Oltre alla campagna contro la pornografia WAVPM si oppose fortemente anche al BDSM, considerandolo nient'altro che come una violenza ritualizzata contro le donne e si oppose alla pratica all'interno della comunità lesbica[25]. Nel 1978 nacque "SAMOIS", un'organizzazione per le donne interna alla comunità BDSM che vide invece le loro pratiche sessuali coerenti con i principi femministi[26].
Un altro dibattito nelle 'guerre sessuali femministe si concentrò sulla prostituzione. Le donne del campo anti-pornografico protestarono contro la prostituzione, sostenendo che rappresentasse solamente una costrizione per quelle donne che non avevano un'altra alternativa migliore. Nel frattempo le femministe pro-sessuali dichiararono che questa posizione ignorasse l'autoaffermazione delle donne che scelgono di loro spontanea volontà il lavoro sessuale, considerando la prostituzione come non intrinsecamente basata sullo sfruttamento delle donne. Carol Leigh osserva che "i movimenti dei diritti delle prostitute dei primi anni settanta si sono evoluti direttamente a partire dal movimento femminista", ma aggiunge anche che "il femminismo negli Stati Uniti d'America è sempre stato ambivalente nei confronti delle prostitute"[27].
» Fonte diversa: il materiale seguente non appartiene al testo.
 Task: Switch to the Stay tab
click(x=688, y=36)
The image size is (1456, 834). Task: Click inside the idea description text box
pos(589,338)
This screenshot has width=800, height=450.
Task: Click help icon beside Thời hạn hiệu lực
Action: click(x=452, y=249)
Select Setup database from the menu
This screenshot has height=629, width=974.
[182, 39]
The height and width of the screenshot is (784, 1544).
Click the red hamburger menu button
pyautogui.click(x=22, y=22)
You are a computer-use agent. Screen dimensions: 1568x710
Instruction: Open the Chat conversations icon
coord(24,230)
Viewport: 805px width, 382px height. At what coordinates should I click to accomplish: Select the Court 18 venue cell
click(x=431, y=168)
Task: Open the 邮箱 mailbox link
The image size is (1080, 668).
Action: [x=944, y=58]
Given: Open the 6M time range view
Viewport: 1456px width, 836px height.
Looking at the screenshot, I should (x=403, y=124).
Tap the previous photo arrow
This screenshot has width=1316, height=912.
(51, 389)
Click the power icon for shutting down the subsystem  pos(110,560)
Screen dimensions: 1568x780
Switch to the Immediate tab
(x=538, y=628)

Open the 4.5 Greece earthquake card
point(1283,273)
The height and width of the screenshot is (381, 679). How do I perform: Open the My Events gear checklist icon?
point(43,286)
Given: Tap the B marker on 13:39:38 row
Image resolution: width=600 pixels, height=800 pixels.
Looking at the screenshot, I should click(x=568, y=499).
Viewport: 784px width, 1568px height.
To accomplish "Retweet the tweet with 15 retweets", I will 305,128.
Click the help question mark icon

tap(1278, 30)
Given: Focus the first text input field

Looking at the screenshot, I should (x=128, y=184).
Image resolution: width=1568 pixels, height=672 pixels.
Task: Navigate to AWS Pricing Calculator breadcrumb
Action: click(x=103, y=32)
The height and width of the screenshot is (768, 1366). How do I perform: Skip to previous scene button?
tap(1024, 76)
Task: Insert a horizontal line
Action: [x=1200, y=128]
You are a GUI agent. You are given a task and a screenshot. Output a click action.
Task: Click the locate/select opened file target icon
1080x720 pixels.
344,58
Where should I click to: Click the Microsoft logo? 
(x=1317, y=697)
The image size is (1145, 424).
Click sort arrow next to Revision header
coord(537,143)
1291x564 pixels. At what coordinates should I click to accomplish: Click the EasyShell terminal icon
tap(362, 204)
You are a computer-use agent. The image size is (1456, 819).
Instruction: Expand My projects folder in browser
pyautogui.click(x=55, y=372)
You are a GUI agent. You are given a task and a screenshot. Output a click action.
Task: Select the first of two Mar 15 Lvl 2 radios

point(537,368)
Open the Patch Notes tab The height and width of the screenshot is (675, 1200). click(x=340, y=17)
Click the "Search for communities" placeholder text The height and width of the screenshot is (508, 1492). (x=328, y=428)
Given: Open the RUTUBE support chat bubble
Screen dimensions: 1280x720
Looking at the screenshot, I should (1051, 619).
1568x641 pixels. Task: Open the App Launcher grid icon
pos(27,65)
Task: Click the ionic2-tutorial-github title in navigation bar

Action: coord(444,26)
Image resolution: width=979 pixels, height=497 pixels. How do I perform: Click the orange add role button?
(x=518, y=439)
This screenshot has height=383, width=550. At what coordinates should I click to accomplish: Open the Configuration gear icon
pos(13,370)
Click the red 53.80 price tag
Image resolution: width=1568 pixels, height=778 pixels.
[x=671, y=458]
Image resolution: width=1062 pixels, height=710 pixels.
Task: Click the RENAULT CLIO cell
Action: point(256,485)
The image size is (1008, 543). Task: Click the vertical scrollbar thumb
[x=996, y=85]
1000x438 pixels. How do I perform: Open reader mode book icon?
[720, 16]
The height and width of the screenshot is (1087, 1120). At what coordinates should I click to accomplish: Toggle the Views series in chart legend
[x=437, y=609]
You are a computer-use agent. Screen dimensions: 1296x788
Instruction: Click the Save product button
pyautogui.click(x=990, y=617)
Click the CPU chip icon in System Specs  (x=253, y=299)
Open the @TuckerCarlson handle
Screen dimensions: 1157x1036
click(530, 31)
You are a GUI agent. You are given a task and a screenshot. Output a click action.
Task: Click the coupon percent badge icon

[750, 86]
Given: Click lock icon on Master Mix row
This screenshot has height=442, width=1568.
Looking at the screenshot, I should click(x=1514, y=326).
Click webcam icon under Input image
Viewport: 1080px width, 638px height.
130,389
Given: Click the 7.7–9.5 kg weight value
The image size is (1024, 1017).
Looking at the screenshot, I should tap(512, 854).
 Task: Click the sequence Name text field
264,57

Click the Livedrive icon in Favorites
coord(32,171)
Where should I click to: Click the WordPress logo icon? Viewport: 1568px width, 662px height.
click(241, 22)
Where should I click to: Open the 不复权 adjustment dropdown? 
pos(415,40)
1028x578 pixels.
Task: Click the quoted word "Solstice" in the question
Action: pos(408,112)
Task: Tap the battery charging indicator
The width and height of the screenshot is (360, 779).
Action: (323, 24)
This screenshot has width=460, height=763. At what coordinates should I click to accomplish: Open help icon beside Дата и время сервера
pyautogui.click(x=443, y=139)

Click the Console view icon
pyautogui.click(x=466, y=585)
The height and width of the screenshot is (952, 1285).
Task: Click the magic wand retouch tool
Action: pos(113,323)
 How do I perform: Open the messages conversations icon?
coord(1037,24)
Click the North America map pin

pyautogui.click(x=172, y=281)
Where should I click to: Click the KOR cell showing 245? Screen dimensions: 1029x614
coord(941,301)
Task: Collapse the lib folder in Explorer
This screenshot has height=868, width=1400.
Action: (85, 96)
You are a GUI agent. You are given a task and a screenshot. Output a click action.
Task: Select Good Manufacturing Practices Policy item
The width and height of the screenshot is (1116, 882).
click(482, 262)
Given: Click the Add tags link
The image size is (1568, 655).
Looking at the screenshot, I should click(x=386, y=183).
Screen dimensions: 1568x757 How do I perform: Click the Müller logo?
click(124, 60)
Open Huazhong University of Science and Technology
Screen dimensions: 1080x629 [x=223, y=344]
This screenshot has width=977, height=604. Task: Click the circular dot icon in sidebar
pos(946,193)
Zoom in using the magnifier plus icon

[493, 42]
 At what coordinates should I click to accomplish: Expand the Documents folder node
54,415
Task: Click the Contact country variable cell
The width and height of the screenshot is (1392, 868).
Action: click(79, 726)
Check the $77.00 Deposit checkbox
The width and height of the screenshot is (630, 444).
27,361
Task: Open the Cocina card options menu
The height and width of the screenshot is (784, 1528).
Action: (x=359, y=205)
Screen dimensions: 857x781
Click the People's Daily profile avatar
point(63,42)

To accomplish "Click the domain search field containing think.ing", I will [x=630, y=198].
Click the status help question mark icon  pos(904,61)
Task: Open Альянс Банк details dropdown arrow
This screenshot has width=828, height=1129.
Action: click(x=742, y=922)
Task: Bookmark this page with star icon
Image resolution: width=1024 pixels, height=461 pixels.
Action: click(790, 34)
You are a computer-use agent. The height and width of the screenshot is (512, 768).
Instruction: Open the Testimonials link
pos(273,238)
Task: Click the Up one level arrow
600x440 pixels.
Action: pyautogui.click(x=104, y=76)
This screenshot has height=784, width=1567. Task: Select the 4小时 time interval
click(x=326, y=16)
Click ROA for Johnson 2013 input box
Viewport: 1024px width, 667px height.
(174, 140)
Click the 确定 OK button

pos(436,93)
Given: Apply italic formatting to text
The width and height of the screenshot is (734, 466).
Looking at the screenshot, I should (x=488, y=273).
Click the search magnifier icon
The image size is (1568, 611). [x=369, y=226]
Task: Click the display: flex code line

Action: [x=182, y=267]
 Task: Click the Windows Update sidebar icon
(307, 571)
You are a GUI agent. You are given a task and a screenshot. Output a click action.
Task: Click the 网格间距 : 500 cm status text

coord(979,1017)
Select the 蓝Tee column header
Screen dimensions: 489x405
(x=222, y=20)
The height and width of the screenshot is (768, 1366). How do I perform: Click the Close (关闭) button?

Le opinioni polarizzate delle femministe sulla prostituzione influenzarono anche le loro posizioni sulla questione relativa al traffico di esseri umani, spesso a scopo di sfruttamento della prostituzione e schiavitù sessuale, con le femministe contro la prostituzione che assunsero la posizione di abolizioniste mentre le femministe sessuali positive che scelsero invece per una regolamentazione[28].
La netta polarizzazione dell'ideologia femminista durante le "guerre sessuali" ebbe effetti di vasta portata. Gli esempi includono, secondo Min Liu (2011), "la confusione nell'interpretazione della definizione del traffico di esseri umani è una conseguenza dell'opposizione alle opinioni femministe sulla prostituzione"[28].
Gli scritti della terza ondata femminista promuovono opinioni personali e individualizzate sulle questioni di genere che si concentrarono durante le guerre sessuali femministe, come la prostituzione, la pornografia e il sadomasochismo. In particolare la visione della "terza ondata" sulla pornografia è che non esiste alcun significato maggiore a quello che l'attore o il consumatore gli dà.
Articoli come gli oggetti sessuali e il porno, identificati da alcune esponenti della seconda ondata femminista come strumenti di oppressione, non sono più utilizzati esclusivamente dagli uomini ma anche dalle donne.[29]
La critica femminista Teresa de Lauretis vede le "guerre sessuali" non in termini di lati polarizzati, ma come il riflesso di un femminismo di "terza ondata" che ingloba intrinsecamente la differenza, il che può includere anche opinioni contrastanti e concorrenti tra di loro[30][31].
Nel frattempo la critica Jana Sawicki respinge entrambe le posizioni polarizzate, cercando invece una terza via che non è né moralmente dogmatica né acriticamente libertaria[30].